Specializes in LDRP; Education. Has 7 years experience.

And most of us do Chili. But those moments that we crave or love are GONE. We cannot connect with our patients they way CNA's can at times. We have too many patients, too many support staff to watch over, too many orientees. Not enough nurses.

To attract more nureses, seeing as the altruism is GONE, we want a more fair compensation. Also one comensurate with experience.

chili-if your point is that people who work in human services do it for the patients and shouldn't complain about the money they are paid, then you should stop complaining about a nursing assistant's salary. After all, isn't there more to YOUR job than money?

Historically, hospitals obtained nursing services for free because student nurses did most of the work while graduate nurses were paid a pittance to supervise them.
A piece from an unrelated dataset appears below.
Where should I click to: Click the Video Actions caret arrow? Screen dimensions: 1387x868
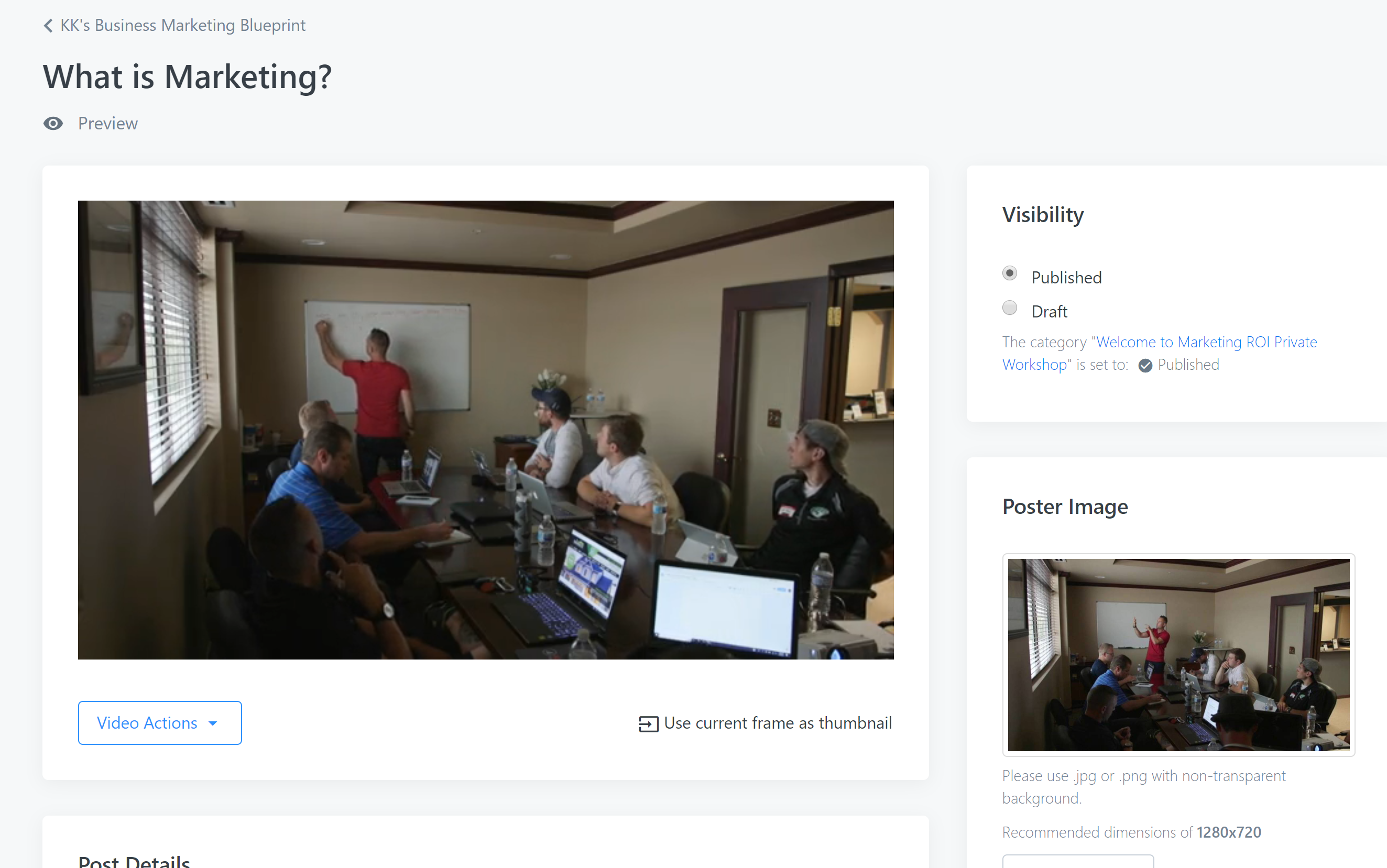pyautogui.click(x=213, y=723)
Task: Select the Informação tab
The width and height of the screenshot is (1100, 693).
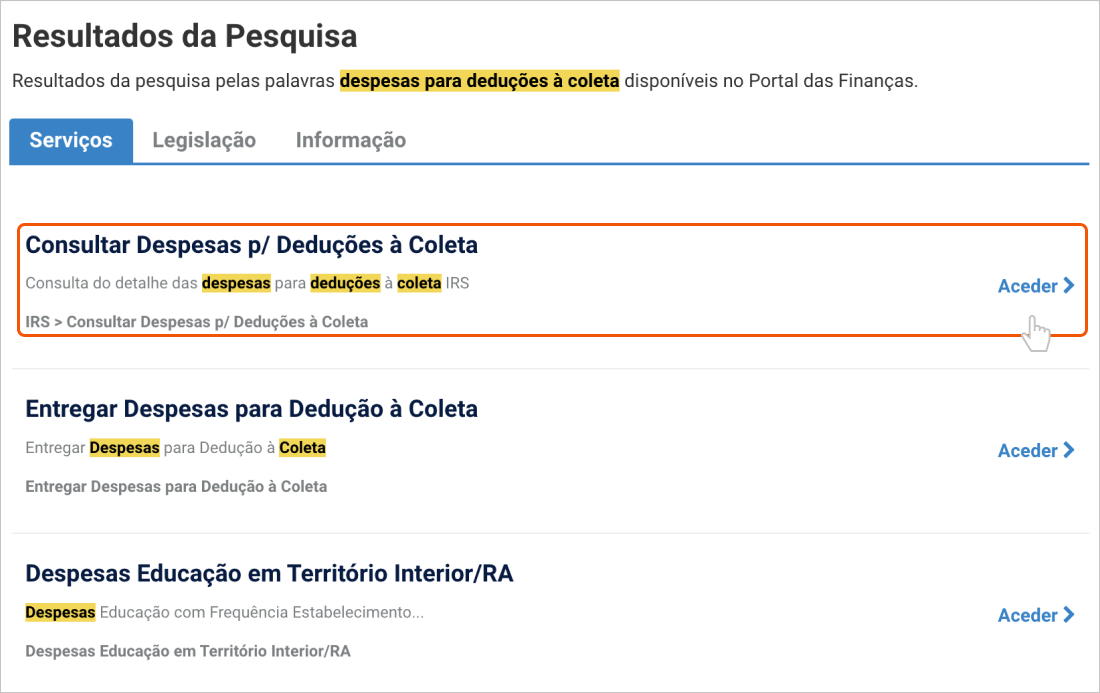Action: 351,141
Few women continued to work once they had families, and men were virtually unknown in nursing. However, as Susy pointed out, times have changed. Women no longer work simply to "keep busy" until a man comes alomg to support them. Today, we support ourselves, our children, sometimes our husbands (or wives) and even need to help with elderly parents. Most families can no longert live on one salary. People don't want to become nurses for little compensation-especially after spending time and money on education.

I think you have amply "made your point", here as well as in several other posts. But now it is time to stop pointing out how much nurses make compared to nursing assistants. As someone else said, it's comparing apples to oranges.